Aspects of this argument have been put forward at various times over the past 100 years - most recently by her departmental colleague and chairman Prof. James Russell - but Barrett has built on these views to lay out what may be the first master theory that connects previous arguments with what she sees as serious flaws in the empirical evidence about emotion.

Already, colleagues in the field are taking note. Some say the new theory may radically transform the science of emotion.

One peer reviewer who read her manuscript wrote that Barrett "makes a strong case for a paradigm change in emotion research" and that her argument is "provocative and new." Another reviewer wrote that her paper was "very important and controversial...with the capability of becoming a classic." A third said: "This is a bold and exciting contribution, which is likely to stir up a hornet's nest of reaction."

It already has. Barrett says that when she has presented her theory to other psychologists, it has been met with praise by some but scorn by others.

"I've had people yell at me from the audience. I've had people ridicule me. I've had people point their fingers at me over lunch and get really animated," she recalls.

"There's a lot of evidence against the idea that emotions are hard-wired into our brains. Despite this, when I tell people that there's no circuit for anger in the brain, they look at me like I'm nuts and tell me: 'Of course there is.'"

Barrett thinks others become so agitated over her ideas because she is violating a deeply held belief about the way people experience emotions like anger, sadness, happiness and fear.

"One of the reasons we have trouble talking about an alternative is that it doesn't match our everyday view, so we can't imagine perceiving it in a different way," she says. "People believe what they see."

And what they think they see is that people express certain emotions because there are specific circuits in the brain for each that switch on and off depending on a variety of circumstances. So for example, if a car hits a pothole and splashes water all over a well-dressed pedestrian headed to a job interview, the common assumption is that this experience would instantly trigger an anger circuit inside the pedestrian's brain, prompting a bodily reaction such as frowning, shouting or cursing.

One problem with this assumption, Barrett says, is that decades of research have failed to find evidence that specific behaviors or bodily patterns are associated with experiences of anger. Moreover, recent research using brain imaging techniques have thus far not identified emotion circuits in the brain. That's not all, she says: There are other anomalies that weaken the so-called "natural kind" theory of emotion.

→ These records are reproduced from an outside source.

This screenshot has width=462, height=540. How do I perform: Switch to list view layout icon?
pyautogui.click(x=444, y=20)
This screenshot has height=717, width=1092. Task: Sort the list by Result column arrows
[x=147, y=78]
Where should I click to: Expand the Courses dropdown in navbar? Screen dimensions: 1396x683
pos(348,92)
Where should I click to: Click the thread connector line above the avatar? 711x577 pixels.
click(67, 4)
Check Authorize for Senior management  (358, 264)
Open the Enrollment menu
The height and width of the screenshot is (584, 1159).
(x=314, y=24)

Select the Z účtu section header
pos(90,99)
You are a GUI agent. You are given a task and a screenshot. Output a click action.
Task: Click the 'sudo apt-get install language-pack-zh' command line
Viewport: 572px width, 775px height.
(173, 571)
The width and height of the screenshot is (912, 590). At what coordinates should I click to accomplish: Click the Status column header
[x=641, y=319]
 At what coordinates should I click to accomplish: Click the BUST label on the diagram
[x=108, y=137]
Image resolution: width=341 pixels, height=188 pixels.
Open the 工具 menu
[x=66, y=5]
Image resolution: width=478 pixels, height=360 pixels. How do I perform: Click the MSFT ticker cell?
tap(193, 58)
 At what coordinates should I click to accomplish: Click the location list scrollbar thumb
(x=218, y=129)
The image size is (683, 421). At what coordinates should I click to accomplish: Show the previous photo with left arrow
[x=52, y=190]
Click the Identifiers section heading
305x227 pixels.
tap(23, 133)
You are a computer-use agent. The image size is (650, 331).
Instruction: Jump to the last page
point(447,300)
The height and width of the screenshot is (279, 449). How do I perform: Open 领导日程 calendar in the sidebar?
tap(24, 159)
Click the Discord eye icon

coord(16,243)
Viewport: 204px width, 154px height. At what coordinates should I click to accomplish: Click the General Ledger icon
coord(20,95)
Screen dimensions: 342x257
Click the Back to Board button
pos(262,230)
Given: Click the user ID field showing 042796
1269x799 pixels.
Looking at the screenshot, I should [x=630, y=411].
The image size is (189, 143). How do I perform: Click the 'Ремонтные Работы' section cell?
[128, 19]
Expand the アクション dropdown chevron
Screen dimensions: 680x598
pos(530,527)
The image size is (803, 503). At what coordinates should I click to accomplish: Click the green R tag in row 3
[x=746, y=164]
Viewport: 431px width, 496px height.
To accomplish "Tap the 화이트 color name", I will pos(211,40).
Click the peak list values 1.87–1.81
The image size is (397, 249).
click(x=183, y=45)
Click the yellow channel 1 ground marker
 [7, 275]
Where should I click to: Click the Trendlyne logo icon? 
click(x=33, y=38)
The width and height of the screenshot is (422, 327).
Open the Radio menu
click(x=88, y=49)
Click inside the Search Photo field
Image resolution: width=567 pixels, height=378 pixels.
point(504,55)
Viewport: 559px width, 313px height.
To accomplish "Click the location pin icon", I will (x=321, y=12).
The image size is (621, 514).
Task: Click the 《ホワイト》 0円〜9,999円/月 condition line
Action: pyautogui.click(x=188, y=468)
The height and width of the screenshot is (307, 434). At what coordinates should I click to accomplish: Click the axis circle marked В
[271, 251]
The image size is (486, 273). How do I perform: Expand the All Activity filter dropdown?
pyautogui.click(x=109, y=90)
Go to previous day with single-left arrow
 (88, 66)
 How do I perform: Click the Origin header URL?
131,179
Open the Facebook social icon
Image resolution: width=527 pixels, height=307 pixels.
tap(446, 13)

So where do emotions come from? Barrett thinks that what is hard-wired into the brain is not emotion but something more primitive that she calls "affect," which is simply how pleasant or unpleasant a person feels. Emotions, she says, are not present from birth but are instantly assembled from affect at the moment each person experiences them.

Barrett says a good analogy may be seen in the way people experience colors. People see colors like red, blue and orange as separate and distinct. But in reality, color comes from a continuous spectrum of light, measured in frequencies ranging from ultraviolet to infrared.

"When you perceive a color, you don't experience a frequency, you experience light that has been categorized with a familiar name like 'blue,'" she says.

Similarly, Barrett believes that people experience a continuous stream of affect on a "spectrum" that ranges from pleasant to unpleasant.

If emotions are not hard-wired into the brain, there could be ramifications for the estimated millions of Americans who receive psychotherapy each year.

Barrett said her theory does not necessarily threaten cognitive psychotherapy, which is widely used to treat disorders like depression and anxiety. Rather, she said, her view "suggests that cognitive therapy is only one kind of learning that can take place in therapy that would change a person's reaction, and that this more basic affective level requires a different kind of relearning."